Coopération décentralisée franco-mauritanienne : Changement de regard au Nord et au Sud ?

Mohamed Lô - On peut estimer entre 40 et 75 les coopérations conduites ou appuyées par les collectivités françaises, dont la moitié environ est active, et représente près de 74 projets mis en œuvre (chiffre de l’ambassade de France en Mauritanie).

Les collectivités territoriales françaises sont encouragées à se mobiliser en Mauritanie pour mettre en œuvre les priorités de développement, en cohérence avec les lignes directrices portées par le Ministère des Affaires Etrangères et du Développement International (MAEDI). Elles ont pour la plupart une histoire au moins décennale. La décentralisation n’a pas suscité à ce jour un accroissement significatif du nombre de coopérations décentralisées.

L’initiative de cette forme de coopération vient par des connaissances (élus ou personnes ressources), par un projet collectif ou par l’initiative des migrants vivant dans le terroir d’accueil. Actuellement, deux modalités prennent le pas sur les autres: l’incitation par des organismes spécialisés (Cités Unies France ou Grdr-Groupe de Recherche e et de Réalisations pour le Développement Rural par exemple) et la « diffusion par proximité ».

Dans cette dernière formule, la collectivité locale mauritanienne, souhaitant nouer des relations de jumelage/coopération, s’adresse à une de ses communes voisines bénéficiant déjà elle-même d’une coopération décentralisée. Cette dernière sollicite à son tour son propre partenaire en France qui l’oriente vers une commune de son propre voisinage. Par ailleurs, Cités Unies France, dans cette forme de coopération, joue un grand rôle d’appui-conseil et d’orientation des collectivités locales étrangères.

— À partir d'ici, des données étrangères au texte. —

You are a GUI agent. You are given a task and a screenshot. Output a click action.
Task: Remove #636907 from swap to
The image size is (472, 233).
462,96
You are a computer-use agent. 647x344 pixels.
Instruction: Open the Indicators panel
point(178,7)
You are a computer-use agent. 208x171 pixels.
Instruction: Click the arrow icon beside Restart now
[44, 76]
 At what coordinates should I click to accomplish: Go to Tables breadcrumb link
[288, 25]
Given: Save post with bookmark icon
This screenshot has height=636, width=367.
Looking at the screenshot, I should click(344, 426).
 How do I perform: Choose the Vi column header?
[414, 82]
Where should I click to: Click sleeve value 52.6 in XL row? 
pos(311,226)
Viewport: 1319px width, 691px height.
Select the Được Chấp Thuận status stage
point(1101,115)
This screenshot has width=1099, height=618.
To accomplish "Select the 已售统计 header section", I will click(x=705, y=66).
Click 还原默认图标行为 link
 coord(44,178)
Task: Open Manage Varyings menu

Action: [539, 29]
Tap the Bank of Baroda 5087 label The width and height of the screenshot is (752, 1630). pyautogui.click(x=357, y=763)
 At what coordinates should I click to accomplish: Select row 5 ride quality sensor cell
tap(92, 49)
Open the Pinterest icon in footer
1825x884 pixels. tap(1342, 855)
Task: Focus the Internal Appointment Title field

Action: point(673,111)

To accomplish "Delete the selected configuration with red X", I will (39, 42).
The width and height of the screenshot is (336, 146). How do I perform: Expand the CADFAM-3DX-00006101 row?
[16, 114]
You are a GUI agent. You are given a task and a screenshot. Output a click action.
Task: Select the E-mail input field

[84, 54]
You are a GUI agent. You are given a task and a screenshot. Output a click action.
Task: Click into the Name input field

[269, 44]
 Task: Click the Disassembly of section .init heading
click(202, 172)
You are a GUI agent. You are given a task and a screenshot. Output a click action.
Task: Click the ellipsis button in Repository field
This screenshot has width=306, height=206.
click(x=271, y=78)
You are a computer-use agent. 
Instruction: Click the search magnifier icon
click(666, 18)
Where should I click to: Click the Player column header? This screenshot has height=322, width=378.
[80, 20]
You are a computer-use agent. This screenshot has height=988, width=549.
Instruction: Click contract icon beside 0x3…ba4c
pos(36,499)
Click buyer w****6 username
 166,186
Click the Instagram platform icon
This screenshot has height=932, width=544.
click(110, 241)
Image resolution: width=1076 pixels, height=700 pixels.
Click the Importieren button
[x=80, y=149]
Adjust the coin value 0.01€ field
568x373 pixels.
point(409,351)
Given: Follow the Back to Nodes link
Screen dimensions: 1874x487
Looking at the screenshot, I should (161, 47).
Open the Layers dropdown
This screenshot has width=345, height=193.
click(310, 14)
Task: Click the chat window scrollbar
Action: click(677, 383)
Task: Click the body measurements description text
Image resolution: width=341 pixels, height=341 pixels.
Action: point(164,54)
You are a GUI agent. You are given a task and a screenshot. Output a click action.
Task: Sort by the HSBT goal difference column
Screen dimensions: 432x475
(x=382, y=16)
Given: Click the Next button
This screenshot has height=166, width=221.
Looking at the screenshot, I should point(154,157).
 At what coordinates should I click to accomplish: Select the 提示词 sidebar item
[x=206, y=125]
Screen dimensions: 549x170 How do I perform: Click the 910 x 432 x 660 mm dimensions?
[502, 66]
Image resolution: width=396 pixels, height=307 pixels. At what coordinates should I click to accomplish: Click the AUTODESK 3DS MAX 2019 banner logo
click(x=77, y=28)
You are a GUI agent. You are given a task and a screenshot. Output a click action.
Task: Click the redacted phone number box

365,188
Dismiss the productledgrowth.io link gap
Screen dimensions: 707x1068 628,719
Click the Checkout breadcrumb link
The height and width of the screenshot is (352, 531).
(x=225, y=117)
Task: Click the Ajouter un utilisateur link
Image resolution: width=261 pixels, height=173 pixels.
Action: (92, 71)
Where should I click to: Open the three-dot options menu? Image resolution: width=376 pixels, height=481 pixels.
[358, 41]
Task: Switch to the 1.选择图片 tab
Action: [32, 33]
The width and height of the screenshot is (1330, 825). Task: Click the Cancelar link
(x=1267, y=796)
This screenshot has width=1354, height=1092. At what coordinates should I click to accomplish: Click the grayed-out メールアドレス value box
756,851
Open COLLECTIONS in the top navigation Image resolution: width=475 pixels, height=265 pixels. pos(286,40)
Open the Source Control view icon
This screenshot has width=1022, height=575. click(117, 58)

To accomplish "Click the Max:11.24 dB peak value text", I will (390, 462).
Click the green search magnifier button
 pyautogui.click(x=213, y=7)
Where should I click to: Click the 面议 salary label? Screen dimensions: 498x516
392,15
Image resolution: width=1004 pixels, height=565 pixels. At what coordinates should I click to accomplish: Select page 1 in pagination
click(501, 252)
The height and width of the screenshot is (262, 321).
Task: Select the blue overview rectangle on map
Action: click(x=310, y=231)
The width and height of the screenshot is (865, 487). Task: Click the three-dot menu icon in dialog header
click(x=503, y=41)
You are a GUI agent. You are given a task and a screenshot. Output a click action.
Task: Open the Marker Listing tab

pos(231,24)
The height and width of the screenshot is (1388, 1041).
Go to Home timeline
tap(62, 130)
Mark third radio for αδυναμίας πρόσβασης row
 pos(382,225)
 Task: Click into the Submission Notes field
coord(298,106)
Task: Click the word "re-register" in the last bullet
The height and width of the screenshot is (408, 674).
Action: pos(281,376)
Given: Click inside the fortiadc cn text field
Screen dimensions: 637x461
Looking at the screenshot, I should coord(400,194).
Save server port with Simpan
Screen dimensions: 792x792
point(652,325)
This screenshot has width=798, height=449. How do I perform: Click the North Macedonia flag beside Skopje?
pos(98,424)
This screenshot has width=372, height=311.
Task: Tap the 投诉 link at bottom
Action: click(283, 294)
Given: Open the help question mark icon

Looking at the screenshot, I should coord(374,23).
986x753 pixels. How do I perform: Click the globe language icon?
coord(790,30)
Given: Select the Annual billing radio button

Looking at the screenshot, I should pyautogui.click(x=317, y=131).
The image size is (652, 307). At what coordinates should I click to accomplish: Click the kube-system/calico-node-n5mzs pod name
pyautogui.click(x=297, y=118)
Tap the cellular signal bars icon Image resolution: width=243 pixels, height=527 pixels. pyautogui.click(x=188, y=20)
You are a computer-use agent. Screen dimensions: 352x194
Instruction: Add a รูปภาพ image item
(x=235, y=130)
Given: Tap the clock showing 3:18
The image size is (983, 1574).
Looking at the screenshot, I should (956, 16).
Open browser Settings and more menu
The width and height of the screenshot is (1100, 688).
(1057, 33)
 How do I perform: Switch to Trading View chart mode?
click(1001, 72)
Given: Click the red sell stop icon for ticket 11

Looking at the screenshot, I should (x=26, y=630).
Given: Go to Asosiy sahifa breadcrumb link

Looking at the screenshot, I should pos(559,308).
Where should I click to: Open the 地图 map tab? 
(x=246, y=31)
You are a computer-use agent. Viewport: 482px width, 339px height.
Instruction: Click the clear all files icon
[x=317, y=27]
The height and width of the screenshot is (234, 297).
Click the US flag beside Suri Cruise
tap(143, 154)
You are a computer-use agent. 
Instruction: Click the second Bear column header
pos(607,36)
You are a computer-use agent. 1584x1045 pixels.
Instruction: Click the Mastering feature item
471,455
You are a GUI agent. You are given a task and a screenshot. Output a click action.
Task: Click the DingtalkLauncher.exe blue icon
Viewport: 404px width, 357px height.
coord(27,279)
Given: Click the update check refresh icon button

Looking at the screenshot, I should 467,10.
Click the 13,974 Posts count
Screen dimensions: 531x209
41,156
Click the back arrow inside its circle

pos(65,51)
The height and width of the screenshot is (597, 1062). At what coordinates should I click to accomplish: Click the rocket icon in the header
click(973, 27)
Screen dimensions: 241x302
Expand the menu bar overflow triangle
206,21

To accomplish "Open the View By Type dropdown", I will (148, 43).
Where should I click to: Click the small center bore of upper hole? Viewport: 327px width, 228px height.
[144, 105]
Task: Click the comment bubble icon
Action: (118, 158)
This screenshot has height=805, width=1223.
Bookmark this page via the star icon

Par rapport au sujet précité, les collectivités partenaires ont toujours des regards particuliers par rapport à la collectivité étrangère sur la façon de la mise en œuvre des projets de coopération décentralisée.

La collectivité française s’engage dans des actions de renforcement des capacités des collectivités mauritaniennes, lorsqu’au préalable le regard porté sur ce partenaire soit celui qu’elle porterait sur une autre collectivité de France ou d’ailleurs. Certes les collectivités mauritaniennes sont jeunes et leur fonctionnement fait face à de nombreuses difficultés d’organisation et de compétences dans le domaine de management des projets de coopération internationale mais elles peuvent être considérées comme des interlocuteurs institutionnels évoluant dans un contexte politique et législatif précis.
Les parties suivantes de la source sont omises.